Lou Reed - Urban Hermit

There are no pictures of Lou Reed in the country, walking through fields or on the beach. In at least half of the publicly available photographs, Reed is wearing shades. And yet, mythically, Reed lived and worked solely lit by artificial light, propelled by heroic quantities of drugs and the kind of energy that only an exclusively urban world can give.

I don't think anybody can describe him primarily as a musician. John Cale is primarily a musician, Reed was not. Reed was a lyrical and vocal conduit, and perhaps that is more important. He stood in symbolic relation to a period of time and specifically, the whole milieu around Andy Warhol.

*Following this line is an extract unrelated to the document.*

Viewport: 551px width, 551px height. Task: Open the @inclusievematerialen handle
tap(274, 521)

His contribution, in terms of quantity of output is sporadic and at times very sketchy. The crucial albums were the Warhol/Banana/Velvet Underground one (actually called The Velvet Underground and Nico), Transformer and Berlin. Of these, I consider Berlin to be his best. It is stripped down and lush at the same time. The line-up of top class musicians underpins what is a real album, a simple, often bleak message about loss and decay and abuse. Coney Island Baby is best forgotten, as is Metal Machine Music, Rock and Roll Heart and most of the others.

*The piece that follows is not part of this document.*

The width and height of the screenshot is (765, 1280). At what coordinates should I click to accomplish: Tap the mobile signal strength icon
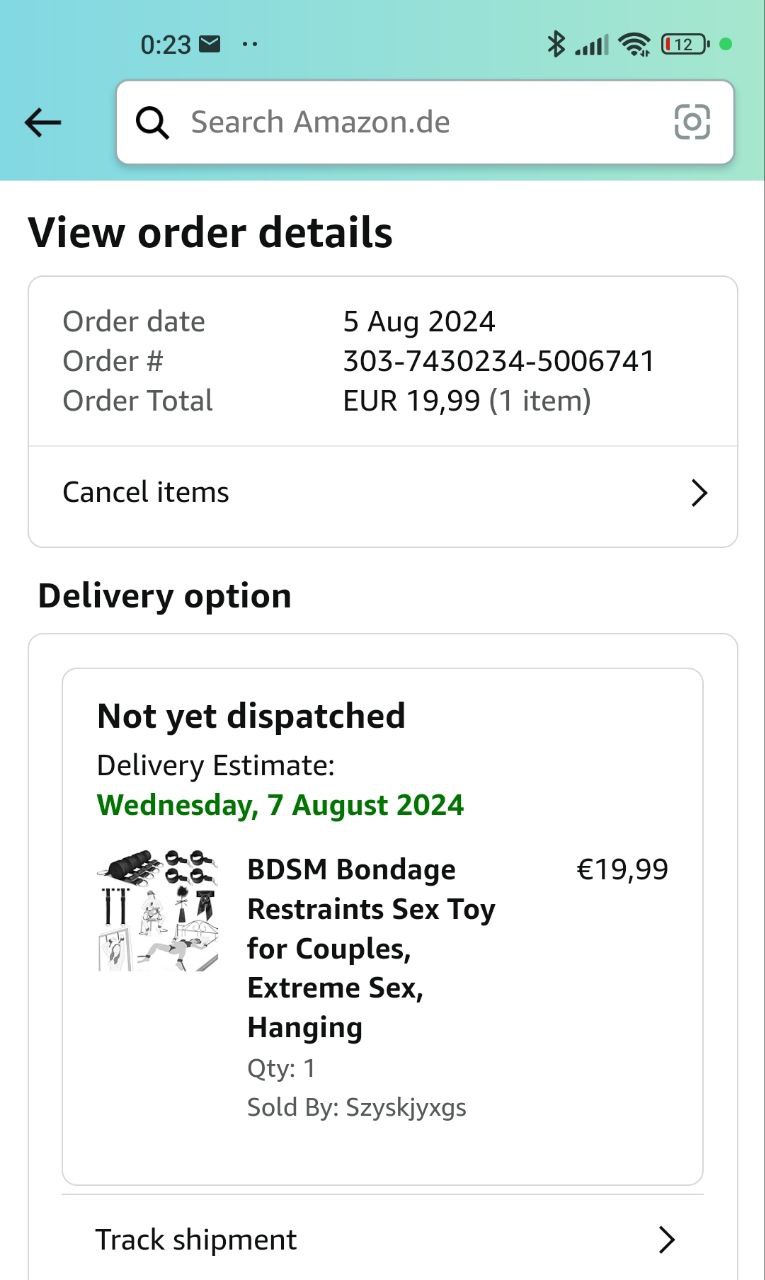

Sadly, Lou Reed is an example of someone whose reputation got well ahead of his talent. At times he was able to attract really great musicians on the sole currency of his charisma and seminal place in the development of rock music. Not all his material is profound and much of it, despite the edgy, metropolitan grime, just glib and sentimental.

One might wonder if, during the last months of his life, whether Reed mellowed at all or changed his outlook, particularly after a liver transplant. It didn't. He was nasty and egotistical to the end and rarely acknowledged that he owed much of his success to a lot of people of greater talent and humanity. He always maintained that he didn't take drugs to get high, he took drugs to feel normal. It is perhaps then, a pity that he never stepped outside his hermetic lifestyle and abandoned the wild side for the sea side.